___ Material provided

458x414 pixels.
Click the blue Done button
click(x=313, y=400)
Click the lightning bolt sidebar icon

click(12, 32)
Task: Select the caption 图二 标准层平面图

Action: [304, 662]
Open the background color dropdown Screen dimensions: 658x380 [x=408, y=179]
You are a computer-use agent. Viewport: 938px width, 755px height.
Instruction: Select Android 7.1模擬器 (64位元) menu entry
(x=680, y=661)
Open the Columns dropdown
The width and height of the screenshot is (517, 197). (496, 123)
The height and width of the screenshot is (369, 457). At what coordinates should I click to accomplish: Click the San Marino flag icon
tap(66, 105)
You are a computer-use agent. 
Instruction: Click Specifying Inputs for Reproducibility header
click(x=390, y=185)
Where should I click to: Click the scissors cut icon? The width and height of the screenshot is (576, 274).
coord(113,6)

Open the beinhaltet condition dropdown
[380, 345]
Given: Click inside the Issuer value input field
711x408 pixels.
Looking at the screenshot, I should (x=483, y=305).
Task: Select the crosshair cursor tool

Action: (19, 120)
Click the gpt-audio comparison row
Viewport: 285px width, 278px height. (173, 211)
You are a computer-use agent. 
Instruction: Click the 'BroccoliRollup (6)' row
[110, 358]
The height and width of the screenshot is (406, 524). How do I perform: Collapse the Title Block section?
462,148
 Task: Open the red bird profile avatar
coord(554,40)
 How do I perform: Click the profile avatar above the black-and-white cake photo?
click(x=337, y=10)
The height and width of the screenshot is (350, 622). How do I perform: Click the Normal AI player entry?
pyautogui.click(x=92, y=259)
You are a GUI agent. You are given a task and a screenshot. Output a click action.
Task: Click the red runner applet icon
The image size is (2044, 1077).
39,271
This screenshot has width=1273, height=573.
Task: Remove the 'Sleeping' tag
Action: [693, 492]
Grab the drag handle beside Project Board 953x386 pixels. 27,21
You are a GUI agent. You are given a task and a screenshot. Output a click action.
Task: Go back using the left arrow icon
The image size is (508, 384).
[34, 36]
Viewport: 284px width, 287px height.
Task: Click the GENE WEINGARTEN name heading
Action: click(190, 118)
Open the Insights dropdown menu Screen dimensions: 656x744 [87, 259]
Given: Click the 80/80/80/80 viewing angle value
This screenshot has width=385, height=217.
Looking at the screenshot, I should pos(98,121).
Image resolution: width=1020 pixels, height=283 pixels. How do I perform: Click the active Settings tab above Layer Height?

______

▸ **Exercise**
In the data above, find the line with "Where should I" and the line with "Task: Go back using the left arrow icon". Retype both, plus every line between them, exactly.

▸ **Answer space**
Where should I click to: Click the scissors cut icon? The width and height of the screenshot is (576, 274).
coord(113,6)

Open the beinhaltet condition dropdown
[380, 345]
Given: Click inside the Issuer value input field
711x408 pixels.
Looking at the screenshot, I should (x=483, y=305).
Task: Select the crosshair cursor tool

Action: (19, 120)
Click the gpt-audio comparison row
Viewport: 285px width, 278px height. (173, 211)
You are a computer-use agent. 
Instruction: Click the 'BroccoliRollup (6)' row
[110, 358]
The height and width of the screenshot is (406, 524). How do I perform: Collapse the Title Block section?
462,148
 Task: Open the red bird profile avatar
coord(554,40)
 How do I perform: Click the profile avatar above the black-and-white cake photo?
click(x=337, y=10)
The height and width of the screenshot is (350, 622). How do I perform: Click the Normal AI player entry?
pyautogui.click(x=92, y=259)
You are a GUI agent. You are given a task and a screenshot. Output a click action.
Task: Click the red runner applet icon
The image size is (2044, 1077).
39,271
This screenshot has width=1273, height=573.
Task: Remove the 'Sleeping' tag
Action: [693, 492]
Grab the drag handle beside Project Board 953x386 pixels. 27,21
You are a GUI agent. You are given a task and a screenshot. Output a click action.
Task: Go back using the left arrow icon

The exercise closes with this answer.